Start of EXERCISE MATERIAL

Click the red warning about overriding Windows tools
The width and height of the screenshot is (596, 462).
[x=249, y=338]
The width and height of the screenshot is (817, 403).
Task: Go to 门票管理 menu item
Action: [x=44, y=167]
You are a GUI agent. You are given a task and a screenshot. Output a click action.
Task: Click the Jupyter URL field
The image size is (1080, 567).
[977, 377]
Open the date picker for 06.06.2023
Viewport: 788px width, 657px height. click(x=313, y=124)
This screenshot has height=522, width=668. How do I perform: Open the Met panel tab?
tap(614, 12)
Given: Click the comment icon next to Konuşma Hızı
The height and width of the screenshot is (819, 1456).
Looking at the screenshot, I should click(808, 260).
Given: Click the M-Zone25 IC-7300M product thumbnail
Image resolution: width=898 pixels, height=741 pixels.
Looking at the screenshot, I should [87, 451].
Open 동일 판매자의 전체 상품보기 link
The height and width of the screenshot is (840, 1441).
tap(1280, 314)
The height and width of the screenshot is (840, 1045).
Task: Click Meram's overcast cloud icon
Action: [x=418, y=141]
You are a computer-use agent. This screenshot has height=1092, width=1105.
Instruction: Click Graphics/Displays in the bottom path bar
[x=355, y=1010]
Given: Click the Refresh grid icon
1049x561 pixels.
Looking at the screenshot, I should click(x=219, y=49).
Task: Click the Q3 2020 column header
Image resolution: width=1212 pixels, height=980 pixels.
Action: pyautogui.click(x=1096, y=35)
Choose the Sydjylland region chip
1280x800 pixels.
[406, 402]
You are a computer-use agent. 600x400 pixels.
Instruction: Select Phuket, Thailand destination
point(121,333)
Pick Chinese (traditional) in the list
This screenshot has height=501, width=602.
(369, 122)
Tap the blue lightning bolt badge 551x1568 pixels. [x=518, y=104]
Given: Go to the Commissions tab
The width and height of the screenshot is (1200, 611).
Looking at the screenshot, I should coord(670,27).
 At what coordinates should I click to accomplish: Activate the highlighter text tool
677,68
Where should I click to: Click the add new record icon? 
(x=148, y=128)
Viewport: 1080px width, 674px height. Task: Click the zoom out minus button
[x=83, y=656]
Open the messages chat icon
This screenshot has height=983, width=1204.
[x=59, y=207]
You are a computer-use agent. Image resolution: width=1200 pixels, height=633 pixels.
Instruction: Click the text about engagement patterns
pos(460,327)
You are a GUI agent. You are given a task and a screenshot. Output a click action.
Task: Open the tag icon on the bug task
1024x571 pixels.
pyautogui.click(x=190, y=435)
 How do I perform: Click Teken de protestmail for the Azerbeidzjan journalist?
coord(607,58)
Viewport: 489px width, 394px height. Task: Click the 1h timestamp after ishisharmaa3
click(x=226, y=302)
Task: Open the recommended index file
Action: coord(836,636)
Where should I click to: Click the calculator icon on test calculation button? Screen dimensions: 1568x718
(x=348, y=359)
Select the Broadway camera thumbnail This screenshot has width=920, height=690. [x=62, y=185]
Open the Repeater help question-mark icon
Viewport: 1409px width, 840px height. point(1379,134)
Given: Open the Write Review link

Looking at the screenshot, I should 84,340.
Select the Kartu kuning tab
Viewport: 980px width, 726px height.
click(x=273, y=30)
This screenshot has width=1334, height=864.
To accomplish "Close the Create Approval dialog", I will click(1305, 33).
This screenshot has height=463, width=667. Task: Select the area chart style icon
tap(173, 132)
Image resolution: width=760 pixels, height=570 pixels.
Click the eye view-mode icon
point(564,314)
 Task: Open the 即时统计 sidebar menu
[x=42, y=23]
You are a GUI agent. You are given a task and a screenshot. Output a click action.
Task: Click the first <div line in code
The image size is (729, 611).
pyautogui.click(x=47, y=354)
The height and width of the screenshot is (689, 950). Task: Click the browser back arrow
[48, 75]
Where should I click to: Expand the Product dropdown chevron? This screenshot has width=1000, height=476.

End of EXERCISE MATERIAL

**EXERCISE AIM**
Copy out every line in the records where the word "thumbnail" is found.

**EXERCISE RESPONSE**
Given: Click the M-Zone25 IC-7300M product thumbnail
Select the Broadway camera thumbnail This screenshot has width=920, height=690. [x=62, y=185]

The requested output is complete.